__ABOUT THIS TASK__. Please pick up the piece on India's throttled oil demand after its final sentence and keep writing it.

__SUPPLIED TEXT__.
- - -

A 7.8% GDP growth rate should be burning more oil, not less.
That’s the contradiction behind the India oil demand growth pandemic low flagged in the IEA’s 2026 forecast. Global oil demand growth is pegged at 850,000 barrels per day — barely above 2025’s 770,000 bpd, already the weakest reading since the COVID pandemic. India, the fastest-growing major economy on the planet, is the most exposed name in that number.
The Demand That Isn’t Falling — It’s Being Throttled
Here’s where the headlines miss the story. India’s oil consumption isn’t dropping because Indians are using less. It’s dropping because the supply chain can’t deliver more — and that’s what’s driving India’s oil import growth slowdown amid the Middle East crisis. Eighty-five percent of India’s crude moves through the Middle East. The Strait of Hormuz — which carries 20% of global oil consumption — has been a contested choke point since the US blockade began in April.
When supply can’t reach demand, demand looks dead. It isn’t. It’s suppressed.
What Suppression Looks Like in Your Kitchen
LPG shortages have already hit Indian homes. Petrol crossed ₹102 in Delhi after the fourth fuel hike in 10 days. The IEA’s 10-point “energy lockdown” plan — work-from-home, car-free days, speed limits — was drafted with countries like India in mind. Modi has already asked Indians to skip gold and conserve fuel.

- - -

__RECORDS PROVIDED__.
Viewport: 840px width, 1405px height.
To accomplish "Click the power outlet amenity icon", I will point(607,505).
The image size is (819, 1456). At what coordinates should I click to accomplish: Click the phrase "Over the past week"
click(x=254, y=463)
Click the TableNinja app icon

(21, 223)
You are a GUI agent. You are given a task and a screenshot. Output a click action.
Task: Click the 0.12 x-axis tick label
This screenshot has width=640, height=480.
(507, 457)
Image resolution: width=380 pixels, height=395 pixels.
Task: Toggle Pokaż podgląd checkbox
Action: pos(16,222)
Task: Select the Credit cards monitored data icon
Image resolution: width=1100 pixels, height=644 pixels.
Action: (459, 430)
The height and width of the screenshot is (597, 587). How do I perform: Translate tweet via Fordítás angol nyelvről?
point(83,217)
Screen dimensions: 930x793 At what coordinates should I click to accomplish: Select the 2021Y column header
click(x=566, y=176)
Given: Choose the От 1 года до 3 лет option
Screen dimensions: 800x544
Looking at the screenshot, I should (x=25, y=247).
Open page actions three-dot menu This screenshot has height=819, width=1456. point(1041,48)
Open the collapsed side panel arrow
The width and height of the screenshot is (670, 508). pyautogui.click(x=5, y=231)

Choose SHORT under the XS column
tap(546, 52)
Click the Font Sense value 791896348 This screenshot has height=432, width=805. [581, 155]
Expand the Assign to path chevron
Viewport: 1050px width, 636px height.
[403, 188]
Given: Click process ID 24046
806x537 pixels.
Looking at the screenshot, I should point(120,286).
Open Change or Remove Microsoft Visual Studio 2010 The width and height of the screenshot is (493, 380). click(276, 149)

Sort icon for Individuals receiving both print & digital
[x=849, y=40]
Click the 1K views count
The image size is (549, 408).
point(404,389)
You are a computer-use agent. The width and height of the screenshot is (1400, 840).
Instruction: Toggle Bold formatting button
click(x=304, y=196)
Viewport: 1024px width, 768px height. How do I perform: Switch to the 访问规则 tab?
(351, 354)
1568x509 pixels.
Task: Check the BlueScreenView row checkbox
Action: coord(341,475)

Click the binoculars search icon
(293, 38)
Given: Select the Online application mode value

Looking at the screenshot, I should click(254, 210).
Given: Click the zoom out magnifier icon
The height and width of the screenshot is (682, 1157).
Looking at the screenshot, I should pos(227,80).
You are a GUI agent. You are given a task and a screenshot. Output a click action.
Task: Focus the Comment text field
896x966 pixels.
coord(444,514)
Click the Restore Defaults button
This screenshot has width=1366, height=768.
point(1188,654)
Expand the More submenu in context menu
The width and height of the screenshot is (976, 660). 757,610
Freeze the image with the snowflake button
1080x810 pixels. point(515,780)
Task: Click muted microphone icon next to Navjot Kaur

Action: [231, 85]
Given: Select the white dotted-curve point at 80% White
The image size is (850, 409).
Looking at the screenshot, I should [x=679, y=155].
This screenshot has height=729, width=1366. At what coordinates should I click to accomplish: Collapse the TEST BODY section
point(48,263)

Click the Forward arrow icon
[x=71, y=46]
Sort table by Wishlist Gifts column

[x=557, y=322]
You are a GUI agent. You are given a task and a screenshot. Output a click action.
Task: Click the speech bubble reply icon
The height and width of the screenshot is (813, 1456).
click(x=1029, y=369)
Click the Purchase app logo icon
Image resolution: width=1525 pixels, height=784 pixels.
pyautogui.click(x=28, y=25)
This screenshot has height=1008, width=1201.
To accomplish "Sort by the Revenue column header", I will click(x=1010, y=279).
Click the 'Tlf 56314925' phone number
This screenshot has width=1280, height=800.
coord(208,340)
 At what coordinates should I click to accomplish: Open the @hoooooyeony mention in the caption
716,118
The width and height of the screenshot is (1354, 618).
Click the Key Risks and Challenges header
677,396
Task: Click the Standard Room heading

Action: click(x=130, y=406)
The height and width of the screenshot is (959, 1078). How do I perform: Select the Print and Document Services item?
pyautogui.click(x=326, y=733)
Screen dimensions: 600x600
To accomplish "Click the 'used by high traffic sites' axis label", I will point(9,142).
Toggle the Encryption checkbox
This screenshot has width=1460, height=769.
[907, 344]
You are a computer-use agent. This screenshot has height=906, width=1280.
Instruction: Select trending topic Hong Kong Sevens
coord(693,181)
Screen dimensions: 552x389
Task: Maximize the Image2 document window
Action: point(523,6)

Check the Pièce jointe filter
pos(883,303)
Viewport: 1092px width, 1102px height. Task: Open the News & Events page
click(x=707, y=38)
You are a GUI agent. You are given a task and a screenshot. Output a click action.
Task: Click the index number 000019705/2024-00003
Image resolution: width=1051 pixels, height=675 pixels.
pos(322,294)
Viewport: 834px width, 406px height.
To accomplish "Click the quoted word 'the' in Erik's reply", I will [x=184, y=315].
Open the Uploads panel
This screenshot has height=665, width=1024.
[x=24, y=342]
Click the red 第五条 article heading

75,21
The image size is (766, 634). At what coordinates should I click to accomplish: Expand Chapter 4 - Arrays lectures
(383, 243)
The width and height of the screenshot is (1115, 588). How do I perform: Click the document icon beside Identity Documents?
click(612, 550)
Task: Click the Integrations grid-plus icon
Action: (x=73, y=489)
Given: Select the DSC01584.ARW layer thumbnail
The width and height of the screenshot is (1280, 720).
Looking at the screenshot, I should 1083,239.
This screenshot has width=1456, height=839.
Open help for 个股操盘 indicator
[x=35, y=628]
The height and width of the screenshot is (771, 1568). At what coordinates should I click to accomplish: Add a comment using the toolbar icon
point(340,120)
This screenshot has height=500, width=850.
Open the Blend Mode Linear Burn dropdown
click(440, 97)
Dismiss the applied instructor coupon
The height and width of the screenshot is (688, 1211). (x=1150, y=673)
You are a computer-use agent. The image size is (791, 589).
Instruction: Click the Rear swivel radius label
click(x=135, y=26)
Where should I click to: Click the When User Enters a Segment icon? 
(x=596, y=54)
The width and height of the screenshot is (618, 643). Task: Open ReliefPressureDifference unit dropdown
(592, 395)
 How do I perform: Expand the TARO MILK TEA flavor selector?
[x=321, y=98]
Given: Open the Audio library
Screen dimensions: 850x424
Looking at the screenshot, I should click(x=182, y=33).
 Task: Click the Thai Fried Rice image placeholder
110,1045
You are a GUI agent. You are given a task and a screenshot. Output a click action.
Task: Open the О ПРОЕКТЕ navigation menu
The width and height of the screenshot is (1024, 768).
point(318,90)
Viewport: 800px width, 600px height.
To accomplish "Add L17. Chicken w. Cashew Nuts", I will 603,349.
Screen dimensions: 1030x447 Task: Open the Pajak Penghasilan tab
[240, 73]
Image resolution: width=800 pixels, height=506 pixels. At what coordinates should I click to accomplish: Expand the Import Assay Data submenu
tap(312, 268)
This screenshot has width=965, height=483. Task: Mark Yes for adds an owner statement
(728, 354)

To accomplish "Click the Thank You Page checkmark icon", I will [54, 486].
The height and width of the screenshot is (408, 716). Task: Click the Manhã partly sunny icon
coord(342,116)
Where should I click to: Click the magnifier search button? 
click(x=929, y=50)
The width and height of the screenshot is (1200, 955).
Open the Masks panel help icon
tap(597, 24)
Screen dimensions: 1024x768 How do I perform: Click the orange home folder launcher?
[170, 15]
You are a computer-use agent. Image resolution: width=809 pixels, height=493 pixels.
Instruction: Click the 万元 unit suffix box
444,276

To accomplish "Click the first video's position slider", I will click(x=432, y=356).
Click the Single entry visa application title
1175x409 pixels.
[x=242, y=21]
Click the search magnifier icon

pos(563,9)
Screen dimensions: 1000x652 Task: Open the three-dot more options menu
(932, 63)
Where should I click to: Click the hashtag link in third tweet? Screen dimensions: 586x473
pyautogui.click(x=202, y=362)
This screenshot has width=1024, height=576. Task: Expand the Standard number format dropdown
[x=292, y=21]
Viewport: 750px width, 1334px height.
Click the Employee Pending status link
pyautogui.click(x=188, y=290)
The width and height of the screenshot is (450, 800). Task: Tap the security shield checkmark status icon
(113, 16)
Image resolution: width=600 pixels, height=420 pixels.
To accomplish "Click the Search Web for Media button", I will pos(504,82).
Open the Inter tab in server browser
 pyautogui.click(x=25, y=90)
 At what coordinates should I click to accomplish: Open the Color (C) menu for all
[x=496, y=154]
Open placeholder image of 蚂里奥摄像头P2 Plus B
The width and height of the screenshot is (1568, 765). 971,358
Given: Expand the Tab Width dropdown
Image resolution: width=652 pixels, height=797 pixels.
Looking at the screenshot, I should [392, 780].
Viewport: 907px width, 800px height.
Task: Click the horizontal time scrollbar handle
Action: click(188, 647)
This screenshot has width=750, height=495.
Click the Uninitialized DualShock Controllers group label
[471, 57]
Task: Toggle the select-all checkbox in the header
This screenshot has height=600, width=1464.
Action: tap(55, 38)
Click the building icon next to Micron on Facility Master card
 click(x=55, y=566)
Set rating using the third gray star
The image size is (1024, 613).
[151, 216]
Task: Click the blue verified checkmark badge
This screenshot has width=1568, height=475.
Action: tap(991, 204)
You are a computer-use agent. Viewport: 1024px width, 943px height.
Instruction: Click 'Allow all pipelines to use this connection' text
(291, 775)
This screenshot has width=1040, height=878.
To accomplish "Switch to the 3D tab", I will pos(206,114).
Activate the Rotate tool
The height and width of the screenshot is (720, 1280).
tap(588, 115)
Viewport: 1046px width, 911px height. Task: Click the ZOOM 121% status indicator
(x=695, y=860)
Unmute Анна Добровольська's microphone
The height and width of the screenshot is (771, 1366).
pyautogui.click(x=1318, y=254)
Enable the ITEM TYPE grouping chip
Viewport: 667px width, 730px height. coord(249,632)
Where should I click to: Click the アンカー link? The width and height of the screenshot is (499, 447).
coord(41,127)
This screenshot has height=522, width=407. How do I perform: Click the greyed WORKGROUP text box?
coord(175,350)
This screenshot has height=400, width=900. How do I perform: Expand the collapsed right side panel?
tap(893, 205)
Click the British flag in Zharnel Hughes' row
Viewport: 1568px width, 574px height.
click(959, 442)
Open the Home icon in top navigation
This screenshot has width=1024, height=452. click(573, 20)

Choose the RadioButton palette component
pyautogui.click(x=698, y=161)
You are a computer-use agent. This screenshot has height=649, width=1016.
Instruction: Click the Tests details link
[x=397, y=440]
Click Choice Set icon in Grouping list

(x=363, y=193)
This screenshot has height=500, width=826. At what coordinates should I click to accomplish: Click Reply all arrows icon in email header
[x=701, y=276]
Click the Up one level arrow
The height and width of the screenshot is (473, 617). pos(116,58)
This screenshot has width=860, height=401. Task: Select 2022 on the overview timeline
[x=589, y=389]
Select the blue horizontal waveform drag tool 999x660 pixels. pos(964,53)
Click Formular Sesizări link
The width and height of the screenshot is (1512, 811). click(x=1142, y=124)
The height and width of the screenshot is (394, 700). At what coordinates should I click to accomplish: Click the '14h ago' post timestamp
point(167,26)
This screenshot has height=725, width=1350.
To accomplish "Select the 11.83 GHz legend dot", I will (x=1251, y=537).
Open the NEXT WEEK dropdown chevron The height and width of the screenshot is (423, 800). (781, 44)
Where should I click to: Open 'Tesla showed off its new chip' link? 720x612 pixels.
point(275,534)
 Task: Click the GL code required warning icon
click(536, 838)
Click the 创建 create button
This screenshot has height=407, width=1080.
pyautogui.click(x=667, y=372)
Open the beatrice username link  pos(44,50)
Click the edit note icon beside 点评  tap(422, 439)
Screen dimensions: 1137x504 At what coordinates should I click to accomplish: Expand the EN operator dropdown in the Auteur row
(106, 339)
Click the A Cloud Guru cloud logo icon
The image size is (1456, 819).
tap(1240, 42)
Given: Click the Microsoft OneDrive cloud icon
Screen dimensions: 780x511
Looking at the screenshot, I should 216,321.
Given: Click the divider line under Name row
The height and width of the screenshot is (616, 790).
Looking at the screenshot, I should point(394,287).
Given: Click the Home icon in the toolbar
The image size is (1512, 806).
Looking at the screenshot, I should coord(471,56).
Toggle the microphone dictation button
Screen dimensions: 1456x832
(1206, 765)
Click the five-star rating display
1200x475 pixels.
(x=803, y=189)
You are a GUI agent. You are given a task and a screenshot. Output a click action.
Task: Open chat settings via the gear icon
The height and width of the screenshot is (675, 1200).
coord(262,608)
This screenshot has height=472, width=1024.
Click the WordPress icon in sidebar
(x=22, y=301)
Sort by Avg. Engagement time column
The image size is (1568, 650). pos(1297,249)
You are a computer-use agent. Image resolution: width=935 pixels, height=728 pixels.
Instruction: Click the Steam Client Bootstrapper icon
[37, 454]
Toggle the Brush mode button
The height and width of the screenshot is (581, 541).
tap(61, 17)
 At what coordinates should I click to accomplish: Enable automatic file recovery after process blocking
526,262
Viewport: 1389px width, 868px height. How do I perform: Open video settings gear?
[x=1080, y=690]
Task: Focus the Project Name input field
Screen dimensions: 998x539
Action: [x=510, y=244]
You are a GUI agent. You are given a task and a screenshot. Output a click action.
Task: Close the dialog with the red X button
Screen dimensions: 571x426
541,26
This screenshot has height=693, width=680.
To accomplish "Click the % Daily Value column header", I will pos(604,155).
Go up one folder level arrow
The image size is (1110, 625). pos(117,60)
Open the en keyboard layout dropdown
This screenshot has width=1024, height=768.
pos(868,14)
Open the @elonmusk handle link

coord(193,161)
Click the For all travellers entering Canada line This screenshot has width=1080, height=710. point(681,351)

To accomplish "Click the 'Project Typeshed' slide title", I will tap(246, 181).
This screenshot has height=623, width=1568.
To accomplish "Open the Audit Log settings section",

- - -

__RESULT OF THE EXERCISE__.
This isn’t demand destruction. It’s demand denied access.
The Distinction That Decides Policy
Bank models point to WTI at $57-59 if Hormuz cools. Today it’s $63.50, Brent $68 — with a permanent geopolitical premium baked in. Global stocks have swelled by 477 million barrels because nobody’s confident the oil will arrive where it’s needed.
For India, the math is brutal: a 7.8% economy is being asked to grow on a pre-pandemic oil ration. Strategic reserves and the Oman CEPA route can fix suppression. They can’t fix a war.
The IEA India oil demand forecast for 2026 calls this the weakest demand year since COVID. For India, the comparison isn’t to 2020. It’s to 1973 — when an oil shock didn’t slow an economy. It rewrote one.